I watched all the Ed Pugh videos and they were great. I did not know about the airplane models, but knew the Magic counters were huge, back in the day. I knew about all the Dark Heaven figures but didn't pay attention, but I guess the line has grown tremendously.

 

I just wonder where they're going with it. Has the copst of metal affected them? it must have, right? Otherwise they wouldn;'t be pushing Bones so hard. Also, the breadth of the line is super-huge. Most stores can't stock it all. Maybe a switch to plastics? Everyone is having their stuff fabricated in China nowadays. Maybe take the top sellers and do 10-man box sets?

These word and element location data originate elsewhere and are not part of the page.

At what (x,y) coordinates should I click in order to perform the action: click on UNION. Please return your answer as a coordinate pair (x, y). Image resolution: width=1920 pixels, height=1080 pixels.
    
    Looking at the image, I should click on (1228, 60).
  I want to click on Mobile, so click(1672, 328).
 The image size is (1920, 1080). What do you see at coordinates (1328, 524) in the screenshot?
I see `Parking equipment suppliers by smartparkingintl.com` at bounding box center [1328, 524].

They said sales of the pirate sets went up dramatically when they included a carry case.

 

What about the Warlord and CAV? I was an Outrider in the early 2000s and like Heavy Gear, I never saw a game of it being played. Does it have its fans? I'd like to see what the sales breakdown is for each line.

 

I just can't see the lines getting any wider, it's almost too much stuff to stock as it is. Maybe switch to a two-figure pack and sell singles through Reaper's online store? It would compact the line. That's how Ral Partha did it, with the old D&D figures.

 

Bones is great though, I can't say it enough. Being able to pick up three blisters for the cost of an old one, makes frivolous pruchases easy, you can easily taker a chance on a figure you might not normally buy. Or just buy multiple skeleton warriors or orcs or whatever. It would be great if they'd release the Warlord troop builders as a plastic sprue or in Bones. The cost of the cavalry is getting to be a bit much in metal.

 

Still, what if someone wanted to buy in to Reaper? Would they ever apply for outside financing? Could they ever go public?